[Stored data entries]
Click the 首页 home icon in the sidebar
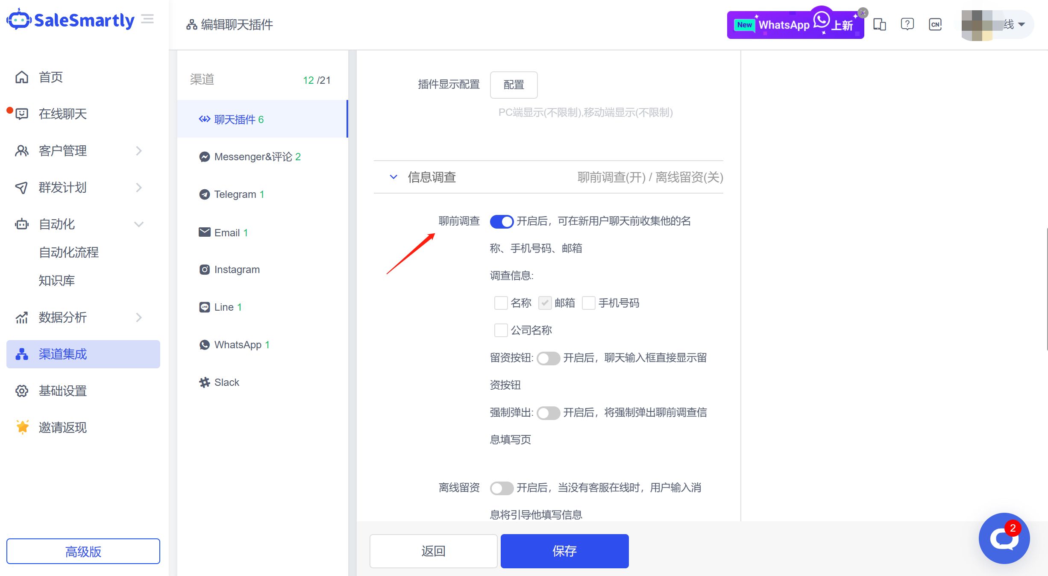Screen dimensions: 1048x576 [22, 77]
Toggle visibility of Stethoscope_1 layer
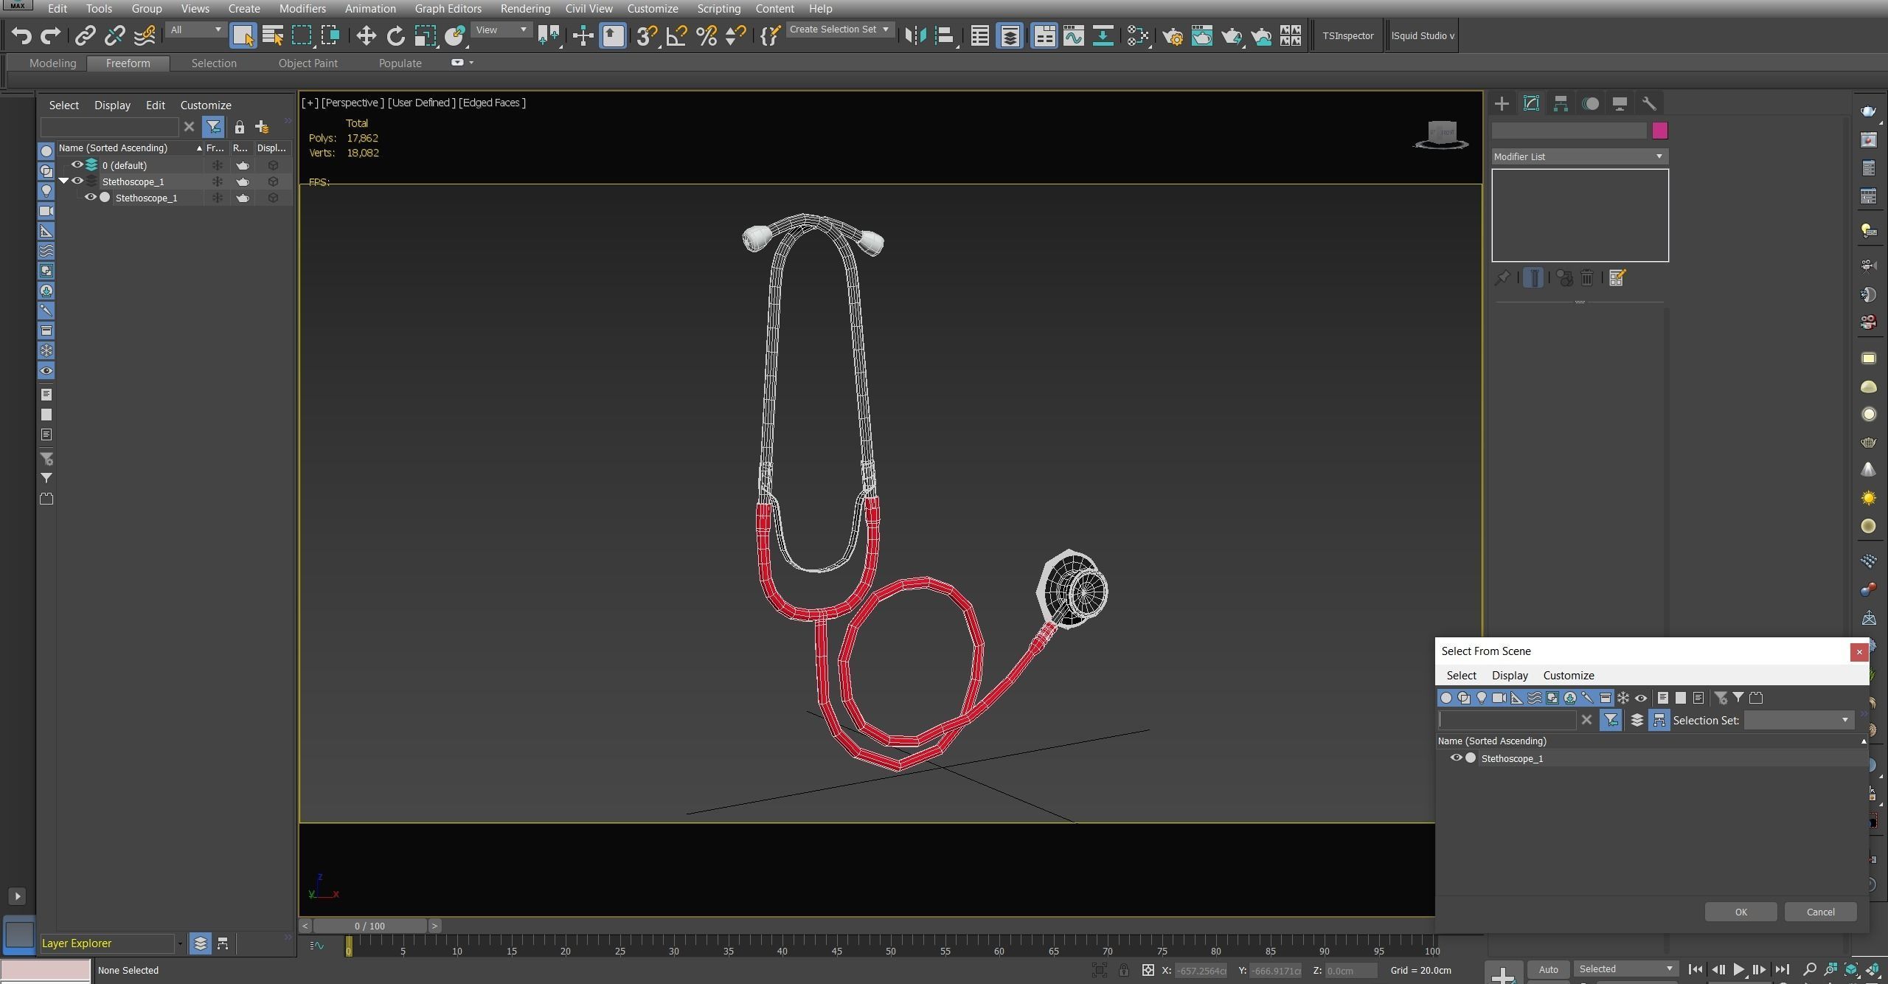 pyautogui.click(x=77, y=181)
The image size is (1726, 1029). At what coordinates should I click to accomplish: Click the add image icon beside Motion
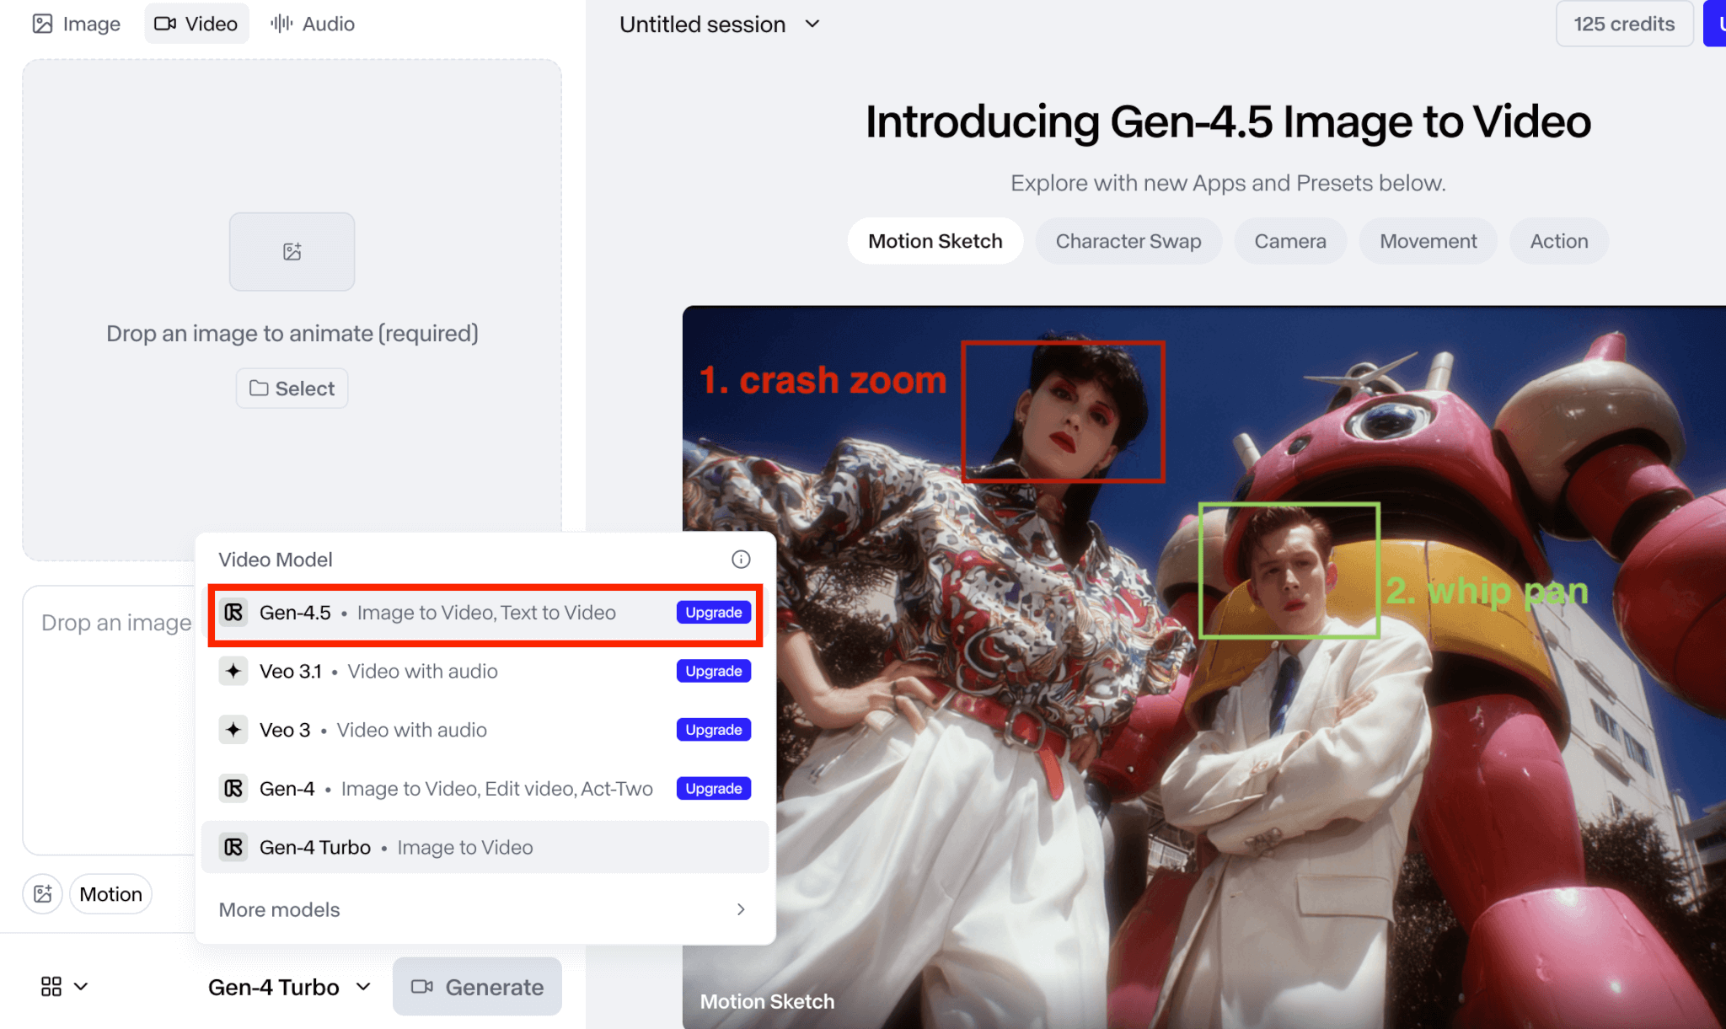(43, 894)
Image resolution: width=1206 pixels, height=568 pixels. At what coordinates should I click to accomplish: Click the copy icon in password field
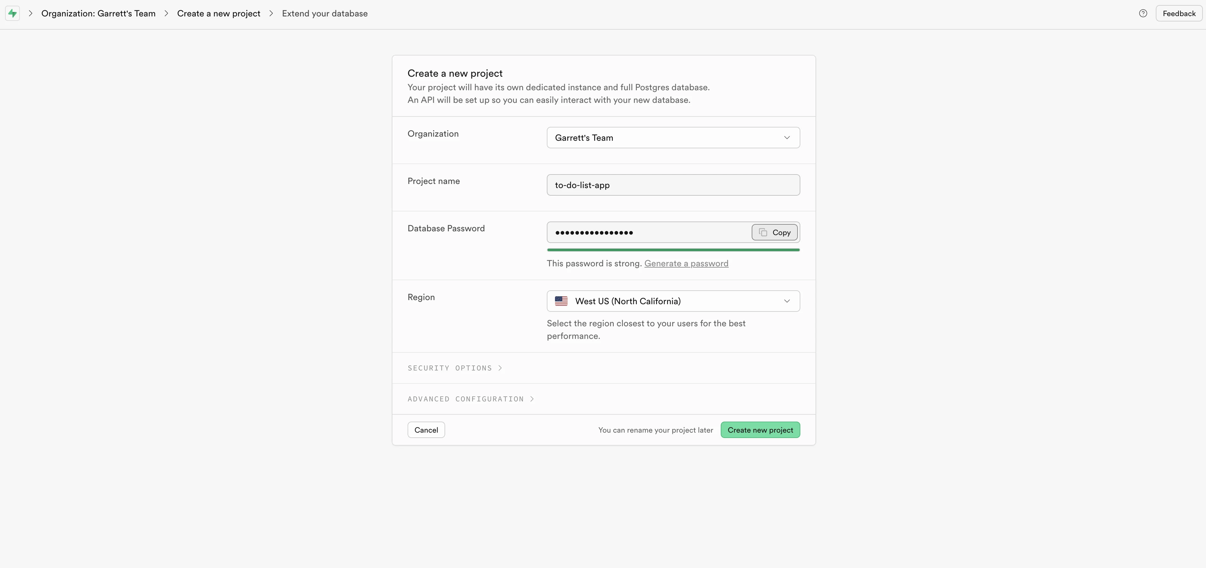point(763,232)
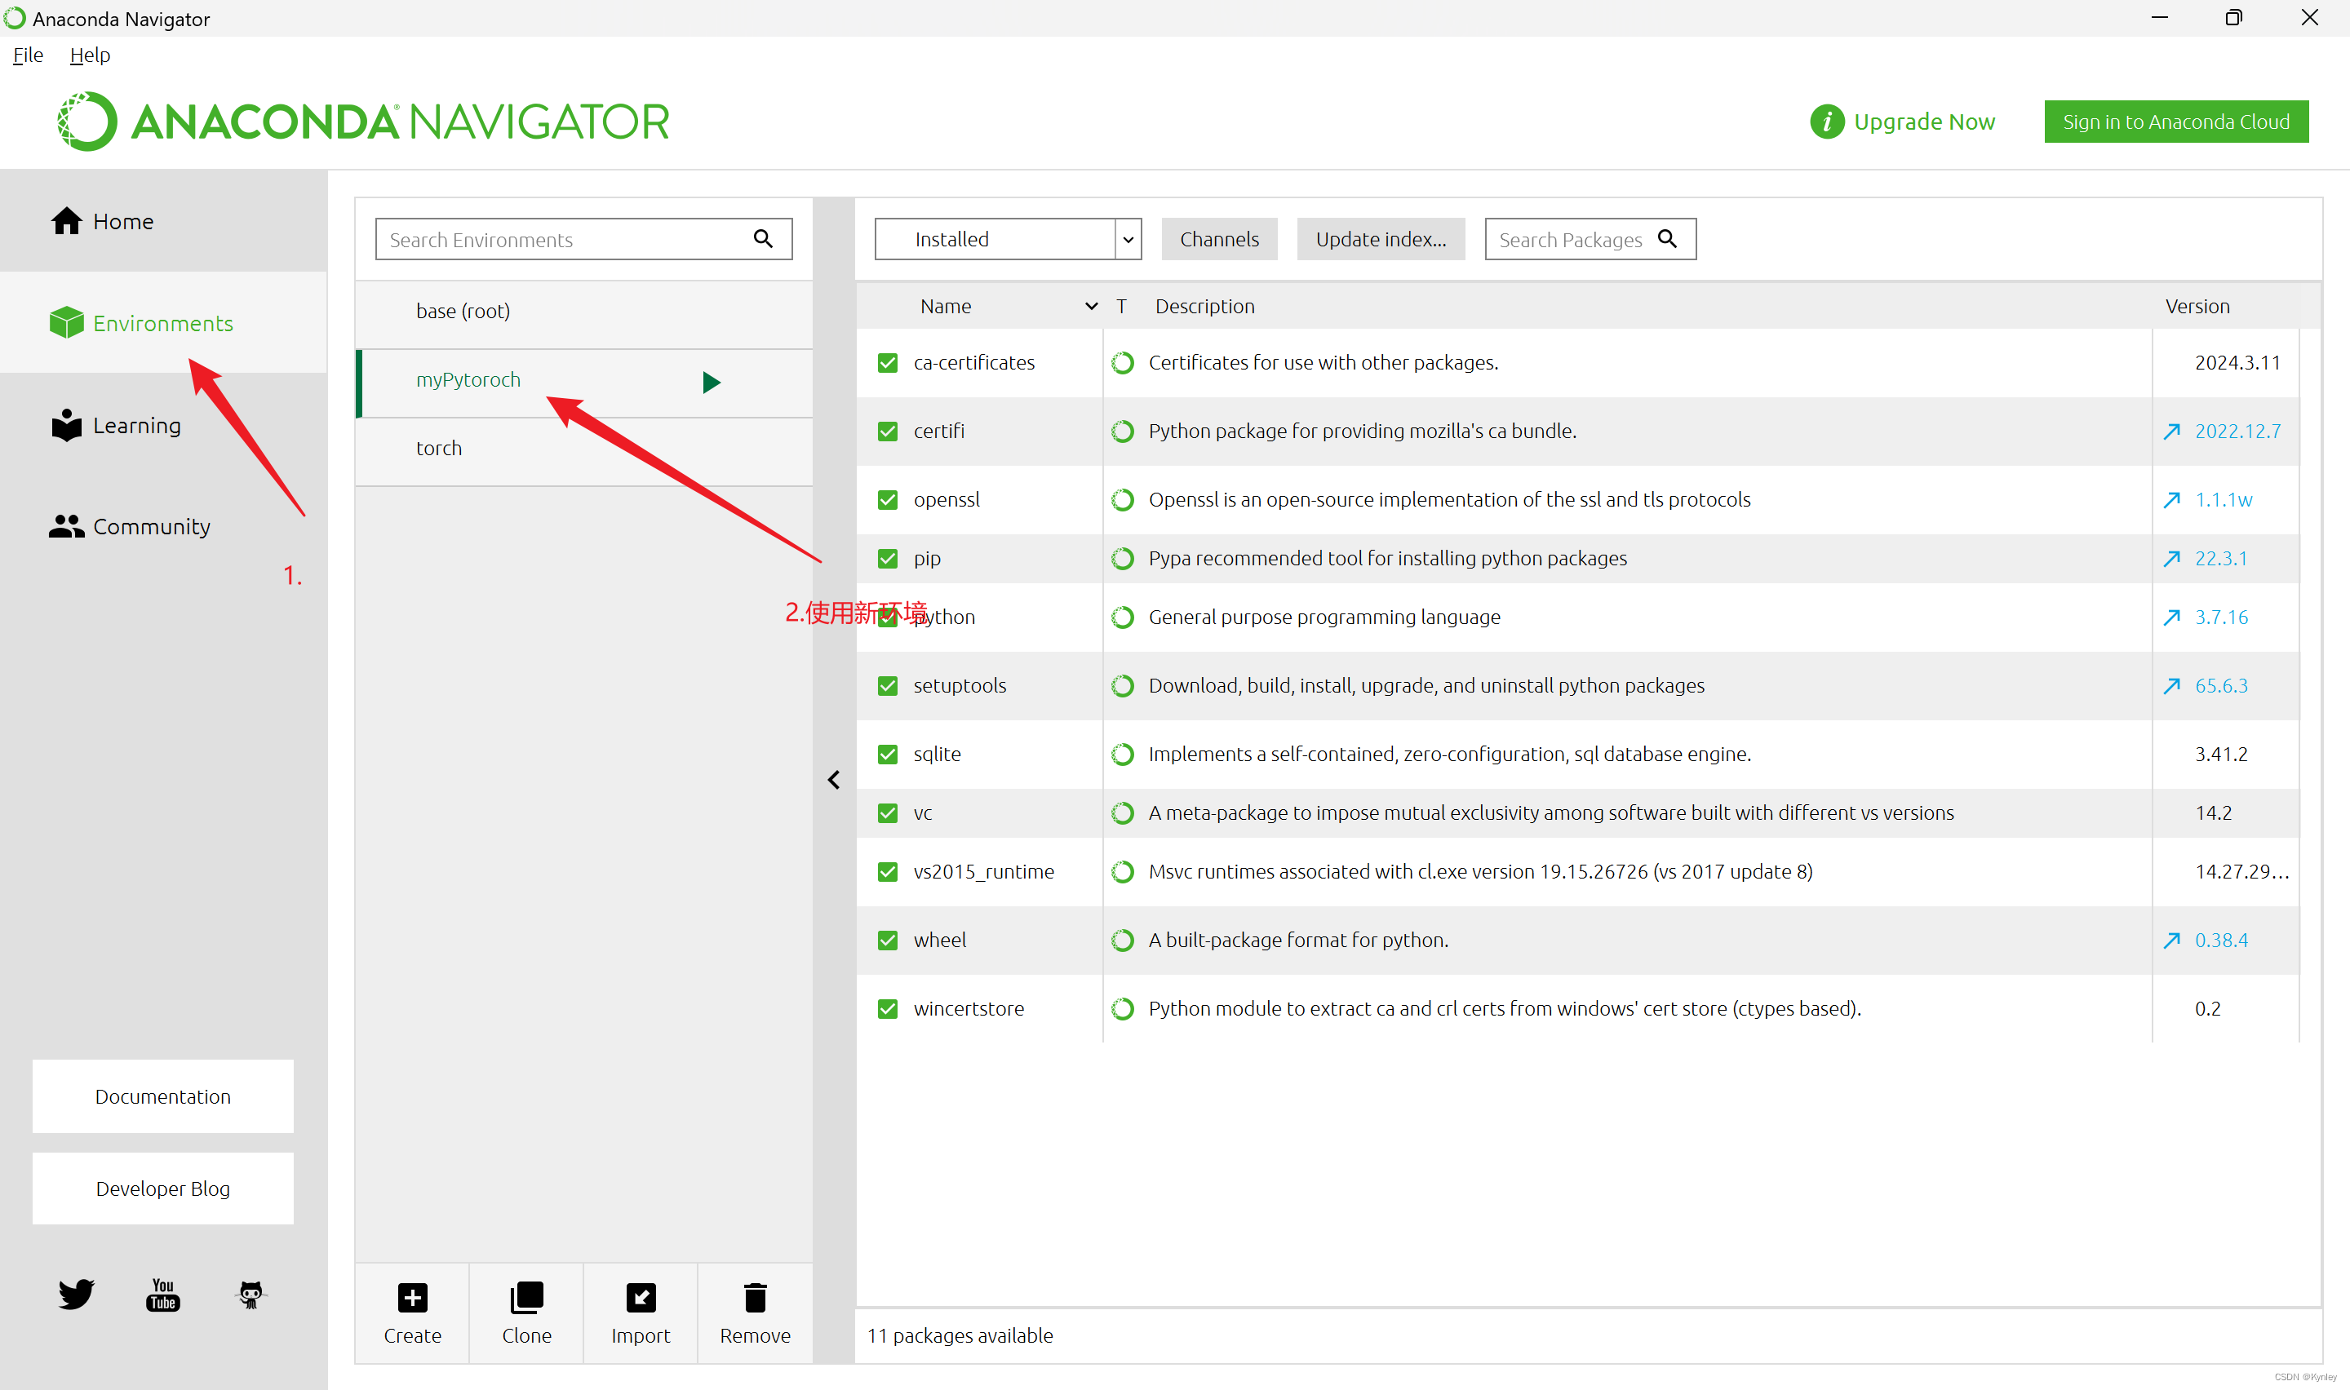2350x1390 pixels.
Task: Click the Update index button
Action: tap(1380, 239)
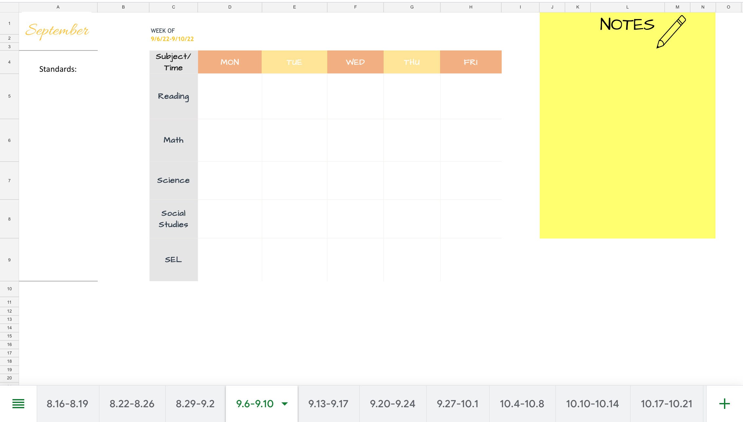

▸ Assigned task:
Drop the pictures and give every line above again exactly.

▸ Solution for this task:
Click the 首页 home icon in the sidebar
Screen dimensions: 1048x576 [22, 77]
Toggle visibility of Stethoscope_1 layer
 pyautogui.click(x=77, y=181)
The image size is (1726, 1029). At what coordinates should I click to accomplish: Click the add image icon beside Motion
(43, 894)
Image resolution: width=1206 pixels, height=568 pixels. At what coordinates should I click to accomplish: Click the copy icon in password field
point(763,232)
2350x1390 pixels.
Task: Click the Update index button
Action: tap(1380, 239)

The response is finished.